A dead-simple JSON config reader for .NET.
No ceremony. No POCOs. No dependency injection. No religion.

## Why?

Because modern .NET decided configuration needed to be a lifestyle choice.

You know the drill:
- Inject `IConfiguration` into something.
- Set up 12 layers of config providers.
- Bind to a POCO with optional snake_case massaging.
- Forget where your setting actually came from.
- Discover that what you *really* wanted was `GetValue()`.

Meanwhile, you just wanted to read a number from a file.

## No Metadata. No Bloat. Just Your Stuff.

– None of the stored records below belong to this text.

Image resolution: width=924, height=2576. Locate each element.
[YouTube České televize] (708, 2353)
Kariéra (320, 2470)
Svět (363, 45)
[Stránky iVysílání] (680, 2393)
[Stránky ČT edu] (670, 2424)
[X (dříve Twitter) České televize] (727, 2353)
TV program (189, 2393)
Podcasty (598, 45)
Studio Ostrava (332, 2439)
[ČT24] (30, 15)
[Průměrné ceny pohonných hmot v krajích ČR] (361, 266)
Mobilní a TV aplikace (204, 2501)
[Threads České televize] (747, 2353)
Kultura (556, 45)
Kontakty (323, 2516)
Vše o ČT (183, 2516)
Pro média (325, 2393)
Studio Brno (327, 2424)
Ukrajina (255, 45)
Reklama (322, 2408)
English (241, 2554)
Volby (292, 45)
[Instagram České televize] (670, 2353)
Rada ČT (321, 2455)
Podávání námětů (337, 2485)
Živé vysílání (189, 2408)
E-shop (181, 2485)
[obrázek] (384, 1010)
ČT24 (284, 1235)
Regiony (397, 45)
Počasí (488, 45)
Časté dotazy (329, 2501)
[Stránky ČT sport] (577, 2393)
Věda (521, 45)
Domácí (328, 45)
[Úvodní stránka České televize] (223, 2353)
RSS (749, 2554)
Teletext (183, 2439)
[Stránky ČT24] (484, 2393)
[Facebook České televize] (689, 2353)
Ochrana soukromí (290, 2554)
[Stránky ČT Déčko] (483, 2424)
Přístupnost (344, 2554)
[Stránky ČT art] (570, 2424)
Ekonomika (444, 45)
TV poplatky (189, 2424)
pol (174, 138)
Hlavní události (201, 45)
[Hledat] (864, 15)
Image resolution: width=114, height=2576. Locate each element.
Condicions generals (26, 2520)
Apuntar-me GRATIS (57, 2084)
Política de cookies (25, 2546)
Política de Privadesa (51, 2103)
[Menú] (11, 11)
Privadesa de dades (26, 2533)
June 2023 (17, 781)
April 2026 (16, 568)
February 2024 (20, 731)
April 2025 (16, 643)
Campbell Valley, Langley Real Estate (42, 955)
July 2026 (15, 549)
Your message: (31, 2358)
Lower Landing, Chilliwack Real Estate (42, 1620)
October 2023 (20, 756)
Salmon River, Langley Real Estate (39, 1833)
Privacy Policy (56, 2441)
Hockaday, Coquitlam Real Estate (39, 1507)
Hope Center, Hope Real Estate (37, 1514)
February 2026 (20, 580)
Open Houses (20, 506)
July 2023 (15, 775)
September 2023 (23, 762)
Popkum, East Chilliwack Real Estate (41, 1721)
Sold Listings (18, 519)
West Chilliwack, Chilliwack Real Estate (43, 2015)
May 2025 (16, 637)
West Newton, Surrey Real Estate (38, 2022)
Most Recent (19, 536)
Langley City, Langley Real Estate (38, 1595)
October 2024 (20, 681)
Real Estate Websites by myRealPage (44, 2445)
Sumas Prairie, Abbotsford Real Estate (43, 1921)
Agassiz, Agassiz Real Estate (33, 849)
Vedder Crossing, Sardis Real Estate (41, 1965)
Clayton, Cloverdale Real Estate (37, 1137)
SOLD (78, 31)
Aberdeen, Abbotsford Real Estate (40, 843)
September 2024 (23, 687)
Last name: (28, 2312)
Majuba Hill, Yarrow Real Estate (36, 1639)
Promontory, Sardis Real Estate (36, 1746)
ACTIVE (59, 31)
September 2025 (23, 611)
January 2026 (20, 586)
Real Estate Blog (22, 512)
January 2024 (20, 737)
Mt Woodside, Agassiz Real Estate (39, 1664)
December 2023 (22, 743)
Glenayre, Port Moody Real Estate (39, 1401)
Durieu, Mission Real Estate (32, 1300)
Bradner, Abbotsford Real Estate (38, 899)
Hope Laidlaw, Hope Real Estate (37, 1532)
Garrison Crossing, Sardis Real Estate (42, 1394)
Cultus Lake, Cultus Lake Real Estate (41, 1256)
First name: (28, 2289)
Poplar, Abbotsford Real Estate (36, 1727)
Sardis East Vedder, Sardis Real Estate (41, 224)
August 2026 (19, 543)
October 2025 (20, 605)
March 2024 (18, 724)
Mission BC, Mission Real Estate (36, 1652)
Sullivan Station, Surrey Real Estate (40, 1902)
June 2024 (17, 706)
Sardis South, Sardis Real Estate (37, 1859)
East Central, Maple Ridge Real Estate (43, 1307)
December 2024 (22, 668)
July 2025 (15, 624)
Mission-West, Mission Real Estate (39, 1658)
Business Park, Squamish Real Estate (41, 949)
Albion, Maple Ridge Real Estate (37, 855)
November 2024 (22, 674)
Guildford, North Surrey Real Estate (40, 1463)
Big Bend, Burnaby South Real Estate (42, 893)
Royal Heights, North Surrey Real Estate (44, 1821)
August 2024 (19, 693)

Your config file should contain the values you care about.
Not Logging.Levels.
Not AllowedHosts.
Not IConfigurationBuilder wizardry.

Just the settings your app needs to run — nothing more.
No ceremony, no scaffolding, no blessed JSON shape from on high.

Like an INI file, but without pretending we're still in 1998.

## What This Does

It loads a JSON file and gives you strongly-typed values.
You call `Config.Get("key")`. You get the value. That’s it.

Supports all the basic types you care about:
- `string`
- `bool`
- `int`, `long`, `short`, `byte`
- `float`, `decimal`
- `Guid`

If you're trying to deserialize a polymorphic object graph or need runtime hot-reload across 3 microservices, this isn’t for you. Go enjoy your framework ceremony.

If you want to read `"maxUsers": 25` and move on with your life, welcome.

## Example

Look at `SimpleJsonConfig.TestApp` for an example in use.
One line to load your config file. One line to get a value from it.
That's it. Simple. The way we used to do it back in the day of INI files.

## License

MIT. Use it, break it, fork it, pretend you wrote it. I won't chase you.